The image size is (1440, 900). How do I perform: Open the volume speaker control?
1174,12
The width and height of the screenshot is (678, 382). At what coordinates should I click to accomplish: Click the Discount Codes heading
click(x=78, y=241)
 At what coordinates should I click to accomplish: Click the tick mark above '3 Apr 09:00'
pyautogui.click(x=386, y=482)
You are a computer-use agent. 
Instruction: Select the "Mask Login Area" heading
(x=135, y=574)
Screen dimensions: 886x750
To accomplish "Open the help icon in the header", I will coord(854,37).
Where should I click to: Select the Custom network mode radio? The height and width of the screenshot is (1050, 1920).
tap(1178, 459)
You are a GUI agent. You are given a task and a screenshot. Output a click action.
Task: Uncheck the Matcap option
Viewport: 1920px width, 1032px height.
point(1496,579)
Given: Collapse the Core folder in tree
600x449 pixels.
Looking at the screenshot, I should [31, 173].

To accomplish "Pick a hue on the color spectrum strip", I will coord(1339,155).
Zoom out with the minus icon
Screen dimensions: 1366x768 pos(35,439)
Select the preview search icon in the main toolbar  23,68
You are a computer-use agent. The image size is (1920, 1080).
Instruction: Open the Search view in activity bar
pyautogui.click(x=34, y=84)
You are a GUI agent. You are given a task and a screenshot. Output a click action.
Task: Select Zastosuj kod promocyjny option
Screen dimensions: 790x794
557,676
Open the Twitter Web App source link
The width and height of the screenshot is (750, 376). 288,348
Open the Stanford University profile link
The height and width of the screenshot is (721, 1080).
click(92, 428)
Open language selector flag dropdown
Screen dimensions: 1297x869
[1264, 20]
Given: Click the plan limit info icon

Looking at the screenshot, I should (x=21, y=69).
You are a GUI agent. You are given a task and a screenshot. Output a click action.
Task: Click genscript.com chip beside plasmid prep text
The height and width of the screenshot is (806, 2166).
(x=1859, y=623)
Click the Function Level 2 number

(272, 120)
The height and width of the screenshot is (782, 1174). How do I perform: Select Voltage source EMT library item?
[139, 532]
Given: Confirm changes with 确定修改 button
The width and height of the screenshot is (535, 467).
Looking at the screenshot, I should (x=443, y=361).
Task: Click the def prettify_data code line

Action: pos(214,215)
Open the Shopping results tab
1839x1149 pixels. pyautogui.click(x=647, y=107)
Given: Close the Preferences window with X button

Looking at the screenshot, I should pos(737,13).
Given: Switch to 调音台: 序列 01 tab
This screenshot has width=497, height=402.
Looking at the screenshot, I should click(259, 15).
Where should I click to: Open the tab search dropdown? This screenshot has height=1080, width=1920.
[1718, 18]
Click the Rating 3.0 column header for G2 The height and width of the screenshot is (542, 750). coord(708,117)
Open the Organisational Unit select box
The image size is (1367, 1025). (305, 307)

-------

* **What the task requires**:
State how many lines of the rows above contain the string "dimensions", counting case as significant. Give only the number.

* **Output**:
4